• [DIRECTIONS] All entries below must be retyped exactly, though pictures are to be skipped.

• [INPUT FOR THIS TASK]
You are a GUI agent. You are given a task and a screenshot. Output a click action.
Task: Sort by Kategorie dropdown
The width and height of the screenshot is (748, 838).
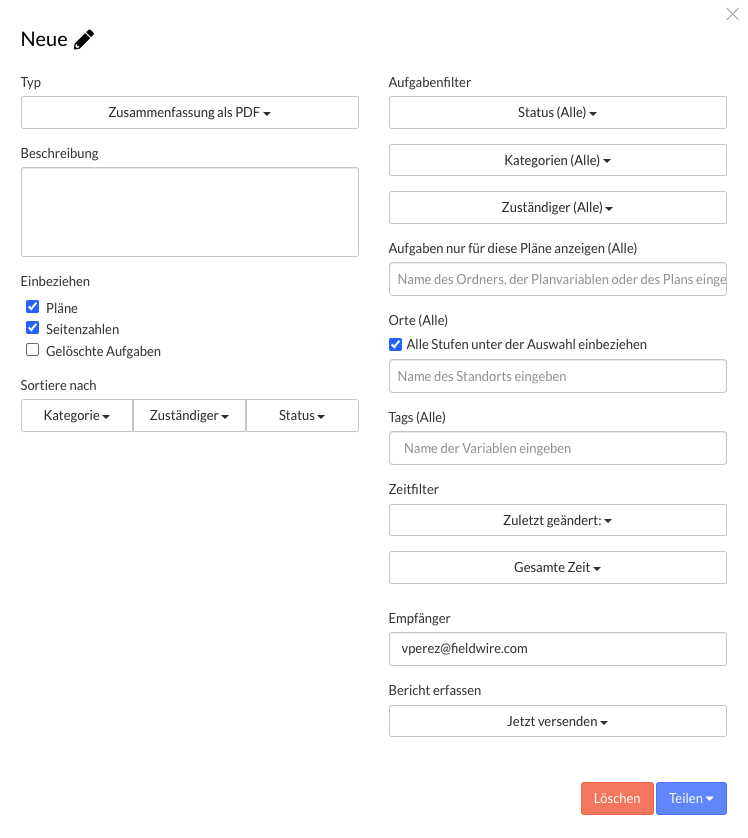[77, 415]

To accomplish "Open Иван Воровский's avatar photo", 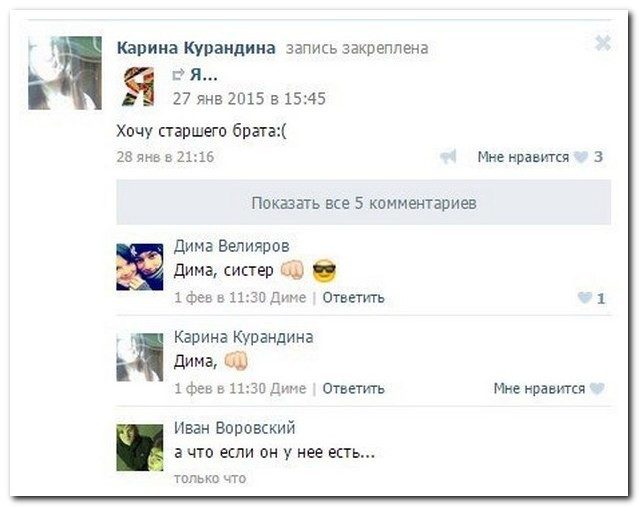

• [TASK RESULT]
You are a GUI agent. You are given a task and a screenshot. Output a click action.
Task: Sort by Kategorie dropdown
The width and height of the screenshot is (748, 838).
[77, 415]

To accomplish "Open Иван Воровский's avatar photo", 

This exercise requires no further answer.